Heterogeneity in cognitive presentations (primary progressive aphasia, posterior cortical atrophy) is now well recognized in dementing disorders. However, dementia presentations also include prominent neuropsychiatric symptoms that have not often been considered in cognitive subtypes.
This is a retrospective cohort study conducted among 1,102 participants in the National Alzheimer Coordinating Center (NACC) database. These included autopsy-confirmed AD, n=558, LBD, n=101, and mixed AD-LBD, n=443 We explored baseline cognitive tests and behavioral symptoms in the Neuropsychiatry Index (NPI) at early dementia (Clinical Dementia Rating-Global=1) and identified robust clusters. Unsupervised hierarchical cluster analysis was conducted using the Gower distance. The Elbow method was employed to identify the optimal number of clusters. Differences in demographics and clinical symptoms among the clusters was investigated using the ANOVA or Pearson's chi-squared tests and post hoc pairwise comparisons with Bonferroni correction. Sensitivity analyses at higher dementia severity were conducted to further assess the robustness of the clusters.

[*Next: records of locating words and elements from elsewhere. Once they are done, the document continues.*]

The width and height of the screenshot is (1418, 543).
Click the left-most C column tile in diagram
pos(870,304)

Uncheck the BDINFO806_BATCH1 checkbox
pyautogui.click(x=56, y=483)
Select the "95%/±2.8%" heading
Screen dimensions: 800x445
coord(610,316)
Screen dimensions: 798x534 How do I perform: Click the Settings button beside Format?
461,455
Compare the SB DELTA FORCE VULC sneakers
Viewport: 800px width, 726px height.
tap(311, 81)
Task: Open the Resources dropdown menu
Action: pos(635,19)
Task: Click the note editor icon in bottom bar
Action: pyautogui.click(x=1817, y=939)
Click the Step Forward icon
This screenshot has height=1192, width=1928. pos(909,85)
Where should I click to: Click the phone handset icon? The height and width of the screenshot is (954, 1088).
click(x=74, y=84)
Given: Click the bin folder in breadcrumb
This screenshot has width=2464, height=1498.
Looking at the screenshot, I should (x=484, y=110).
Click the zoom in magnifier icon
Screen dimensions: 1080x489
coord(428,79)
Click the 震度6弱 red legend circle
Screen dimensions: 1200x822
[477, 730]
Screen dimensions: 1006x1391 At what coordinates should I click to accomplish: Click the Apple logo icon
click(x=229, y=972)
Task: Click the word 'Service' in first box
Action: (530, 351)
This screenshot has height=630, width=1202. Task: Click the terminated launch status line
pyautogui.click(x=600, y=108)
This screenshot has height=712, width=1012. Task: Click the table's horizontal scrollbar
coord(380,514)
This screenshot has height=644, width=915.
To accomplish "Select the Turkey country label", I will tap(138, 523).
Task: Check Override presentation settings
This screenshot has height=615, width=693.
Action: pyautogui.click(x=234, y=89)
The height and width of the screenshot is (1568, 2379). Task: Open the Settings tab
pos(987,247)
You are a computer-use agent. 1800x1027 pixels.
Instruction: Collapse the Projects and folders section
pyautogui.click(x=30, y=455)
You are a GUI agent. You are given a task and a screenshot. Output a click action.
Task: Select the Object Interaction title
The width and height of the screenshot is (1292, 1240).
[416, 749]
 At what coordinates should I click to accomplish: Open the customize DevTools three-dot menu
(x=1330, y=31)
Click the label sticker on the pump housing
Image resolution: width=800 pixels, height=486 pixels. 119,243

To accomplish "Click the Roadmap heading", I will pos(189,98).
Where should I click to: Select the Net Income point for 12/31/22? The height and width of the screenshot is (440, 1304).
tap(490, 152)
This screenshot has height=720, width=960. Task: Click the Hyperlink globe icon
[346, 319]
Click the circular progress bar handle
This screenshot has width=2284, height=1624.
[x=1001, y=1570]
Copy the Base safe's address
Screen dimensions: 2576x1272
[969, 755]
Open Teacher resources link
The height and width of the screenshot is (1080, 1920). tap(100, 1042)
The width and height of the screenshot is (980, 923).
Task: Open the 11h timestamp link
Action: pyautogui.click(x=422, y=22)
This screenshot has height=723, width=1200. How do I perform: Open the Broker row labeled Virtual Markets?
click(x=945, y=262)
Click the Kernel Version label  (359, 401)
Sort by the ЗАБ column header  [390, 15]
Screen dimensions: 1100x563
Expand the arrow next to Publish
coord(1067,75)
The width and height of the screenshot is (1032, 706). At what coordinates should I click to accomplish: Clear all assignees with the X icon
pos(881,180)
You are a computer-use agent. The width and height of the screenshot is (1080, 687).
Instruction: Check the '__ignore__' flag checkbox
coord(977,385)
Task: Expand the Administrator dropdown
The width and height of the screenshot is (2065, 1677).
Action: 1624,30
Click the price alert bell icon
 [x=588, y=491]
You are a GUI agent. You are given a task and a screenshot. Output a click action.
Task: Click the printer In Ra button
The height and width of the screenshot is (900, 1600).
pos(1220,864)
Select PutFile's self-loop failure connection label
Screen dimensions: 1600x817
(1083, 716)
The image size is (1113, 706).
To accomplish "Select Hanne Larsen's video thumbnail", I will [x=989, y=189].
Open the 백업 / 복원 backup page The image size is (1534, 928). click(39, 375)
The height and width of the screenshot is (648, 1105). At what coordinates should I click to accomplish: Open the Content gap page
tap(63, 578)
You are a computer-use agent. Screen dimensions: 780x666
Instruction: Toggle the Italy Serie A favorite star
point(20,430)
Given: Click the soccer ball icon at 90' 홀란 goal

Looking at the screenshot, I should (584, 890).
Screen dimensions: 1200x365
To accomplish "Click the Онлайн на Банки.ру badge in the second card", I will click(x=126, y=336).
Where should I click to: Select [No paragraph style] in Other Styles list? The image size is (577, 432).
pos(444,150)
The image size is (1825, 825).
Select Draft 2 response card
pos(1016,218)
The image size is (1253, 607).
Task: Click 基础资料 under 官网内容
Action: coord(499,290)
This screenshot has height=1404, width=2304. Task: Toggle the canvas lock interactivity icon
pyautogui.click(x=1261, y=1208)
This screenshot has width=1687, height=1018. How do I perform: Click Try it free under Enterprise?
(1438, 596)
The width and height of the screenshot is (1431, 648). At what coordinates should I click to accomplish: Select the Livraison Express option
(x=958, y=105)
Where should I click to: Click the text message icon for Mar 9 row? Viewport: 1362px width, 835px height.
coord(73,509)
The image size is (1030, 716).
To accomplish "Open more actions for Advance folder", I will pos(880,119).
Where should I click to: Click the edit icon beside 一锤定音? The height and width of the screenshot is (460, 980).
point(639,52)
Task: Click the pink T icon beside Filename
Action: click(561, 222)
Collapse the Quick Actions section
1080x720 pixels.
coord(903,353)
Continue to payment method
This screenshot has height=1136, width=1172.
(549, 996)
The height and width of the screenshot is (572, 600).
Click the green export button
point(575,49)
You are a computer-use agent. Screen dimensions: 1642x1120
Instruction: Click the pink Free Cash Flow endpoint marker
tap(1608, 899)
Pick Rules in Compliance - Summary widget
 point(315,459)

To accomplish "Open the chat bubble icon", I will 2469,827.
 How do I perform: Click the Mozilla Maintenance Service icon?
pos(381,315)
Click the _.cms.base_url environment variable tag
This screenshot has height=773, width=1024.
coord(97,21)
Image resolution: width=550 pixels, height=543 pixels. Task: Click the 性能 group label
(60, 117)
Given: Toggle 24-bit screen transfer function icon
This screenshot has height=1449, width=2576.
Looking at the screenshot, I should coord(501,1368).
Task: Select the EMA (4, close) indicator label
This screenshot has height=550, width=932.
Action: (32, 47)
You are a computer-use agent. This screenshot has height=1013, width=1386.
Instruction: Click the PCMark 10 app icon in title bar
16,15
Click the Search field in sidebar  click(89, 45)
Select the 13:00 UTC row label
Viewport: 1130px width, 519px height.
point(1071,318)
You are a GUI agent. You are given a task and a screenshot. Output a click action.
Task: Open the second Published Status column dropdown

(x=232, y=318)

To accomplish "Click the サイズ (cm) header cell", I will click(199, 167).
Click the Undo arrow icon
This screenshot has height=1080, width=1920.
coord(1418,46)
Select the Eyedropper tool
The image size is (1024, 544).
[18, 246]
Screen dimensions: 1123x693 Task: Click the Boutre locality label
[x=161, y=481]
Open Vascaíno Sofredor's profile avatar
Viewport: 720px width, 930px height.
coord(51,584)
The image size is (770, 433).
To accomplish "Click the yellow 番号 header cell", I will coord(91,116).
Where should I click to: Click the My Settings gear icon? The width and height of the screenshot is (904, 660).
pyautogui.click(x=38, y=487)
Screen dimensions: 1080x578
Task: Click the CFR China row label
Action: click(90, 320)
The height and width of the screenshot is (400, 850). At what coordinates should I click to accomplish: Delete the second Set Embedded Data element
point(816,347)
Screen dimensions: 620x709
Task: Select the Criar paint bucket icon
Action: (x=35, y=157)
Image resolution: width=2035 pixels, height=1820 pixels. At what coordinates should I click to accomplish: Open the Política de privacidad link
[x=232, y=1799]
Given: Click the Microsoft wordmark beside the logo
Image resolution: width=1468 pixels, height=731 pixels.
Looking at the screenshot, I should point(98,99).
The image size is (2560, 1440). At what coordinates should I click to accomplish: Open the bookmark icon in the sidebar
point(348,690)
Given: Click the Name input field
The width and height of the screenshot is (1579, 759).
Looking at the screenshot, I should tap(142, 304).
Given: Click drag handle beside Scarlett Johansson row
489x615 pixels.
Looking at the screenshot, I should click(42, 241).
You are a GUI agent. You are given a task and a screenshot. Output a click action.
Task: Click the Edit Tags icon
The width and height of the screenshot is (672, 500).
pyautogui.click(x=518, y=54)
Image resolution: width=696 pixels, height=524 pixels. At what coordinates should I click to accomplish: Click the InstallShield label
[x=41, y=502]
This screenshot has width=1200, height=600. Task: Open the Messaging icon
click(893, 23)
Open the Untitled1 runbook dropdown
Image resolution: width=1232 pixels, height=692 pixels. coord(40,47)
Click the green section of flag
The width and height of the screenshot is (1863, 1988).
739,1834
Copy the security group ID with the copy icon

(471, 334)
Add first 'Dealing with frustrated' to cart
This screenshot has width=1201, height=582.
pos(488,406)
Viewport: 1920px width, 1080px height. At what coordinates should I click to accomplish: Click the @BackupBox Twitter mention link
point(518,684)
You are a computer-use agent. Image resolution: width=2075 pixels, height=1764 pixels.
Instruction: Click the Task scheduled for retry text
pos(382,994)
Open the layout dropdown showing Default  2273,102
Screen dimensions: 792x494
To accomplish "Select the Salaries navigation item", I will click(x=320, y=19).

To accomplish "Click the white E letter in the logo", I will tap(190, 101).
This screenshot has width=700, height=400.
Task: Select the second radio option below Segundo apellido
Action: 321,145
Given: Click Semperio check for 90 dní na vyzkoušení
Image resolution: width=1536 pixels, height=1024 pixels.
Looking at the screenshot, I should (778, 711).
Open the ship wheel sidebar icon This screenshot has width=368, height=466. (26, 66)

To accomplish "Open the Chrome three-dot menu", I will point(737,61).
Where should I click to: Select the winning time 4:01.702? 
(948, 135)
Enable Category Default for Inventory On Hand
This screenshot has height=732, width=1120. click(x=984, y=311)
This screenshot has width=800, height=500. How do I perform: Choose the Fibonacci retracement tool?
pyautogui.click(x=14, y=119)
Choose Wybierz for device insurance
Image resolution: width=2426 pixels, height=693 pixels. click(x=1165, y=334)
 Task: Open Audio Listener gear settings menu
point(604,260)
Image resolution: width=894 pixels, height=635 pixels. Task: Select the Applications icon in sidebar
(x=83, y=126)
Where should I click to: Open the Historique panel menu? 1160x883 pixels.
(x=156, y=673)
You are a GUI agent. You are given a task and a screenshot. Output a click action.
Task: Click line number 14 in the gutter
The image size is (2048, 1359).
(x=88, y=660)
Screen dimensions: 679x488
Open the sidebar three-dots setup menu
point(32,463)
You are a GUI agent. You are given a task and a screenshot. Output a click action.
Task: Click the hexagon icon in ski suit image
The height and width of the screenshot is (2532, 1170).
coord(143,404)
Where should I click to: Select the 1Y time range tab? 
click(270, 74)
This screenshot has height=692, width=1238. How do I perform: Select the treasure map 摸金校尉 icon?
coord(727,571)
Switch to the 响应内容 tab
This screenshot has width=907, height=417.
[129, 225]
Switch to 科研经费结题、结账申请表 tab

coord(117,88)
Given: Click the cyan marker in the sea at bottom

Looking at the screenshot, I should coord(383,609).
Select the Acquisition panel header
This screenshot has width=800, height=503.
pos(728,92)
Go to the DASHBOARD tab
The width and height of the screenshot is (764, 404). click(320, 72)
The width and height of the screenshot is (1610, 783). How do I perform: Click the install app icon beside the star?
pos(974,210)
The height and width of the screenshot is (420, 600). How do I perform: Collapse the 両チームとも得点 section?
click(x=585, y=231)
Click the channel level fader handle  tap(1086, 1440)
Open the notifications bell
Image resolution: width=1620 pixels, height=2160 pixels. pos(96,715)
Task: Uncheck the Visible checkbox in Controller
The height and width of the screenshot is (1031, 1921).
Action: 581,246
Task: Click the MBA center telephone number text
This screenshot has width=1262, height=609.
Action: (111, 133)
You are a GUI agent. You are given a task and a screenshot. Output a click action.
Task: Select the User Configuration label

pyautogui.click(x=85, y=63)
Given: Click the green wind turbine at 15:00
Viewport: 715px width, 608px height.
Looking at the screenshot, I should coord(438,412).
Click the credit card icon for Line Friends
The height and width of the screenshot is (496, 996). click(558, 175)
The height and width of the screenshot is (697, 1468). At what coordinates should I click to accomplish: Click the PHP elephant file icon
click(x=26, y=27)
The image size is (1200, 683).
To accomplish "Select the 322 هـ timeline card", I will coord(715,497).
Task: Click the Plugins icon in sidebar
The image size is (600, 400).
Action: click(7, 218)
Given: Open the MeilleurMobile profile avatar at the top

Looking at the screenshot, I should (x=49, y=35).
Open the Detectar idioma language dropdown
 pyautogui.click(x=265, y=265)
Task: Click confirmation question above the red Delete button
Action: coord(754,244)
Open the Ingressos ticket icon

Among all three neuropathology groups a three-clusters solution best fitted the data. Cluster1 had predominant cognitive changes, Cluster 2 had predominant behavioral changes, and Cluster 3 had a mixture of both behavioral and cognitive changes. Pooled analyses showed Cluster 1 consistently had a higher frequency of initial memory symptoms, older (>65 yrs) age of onset, and lower NPI. For LBD and mixed AD-LBD Cluster 1 also had a male predominance.
Subtypes of AD and LBD with prominent cognitive, behavioral or a combination of both changes could be robustly identified. These results are important in the recognition of patients with shared dementia phenotypes that warrants further analysis of the underlying biology and in targeting appropriate clinical care.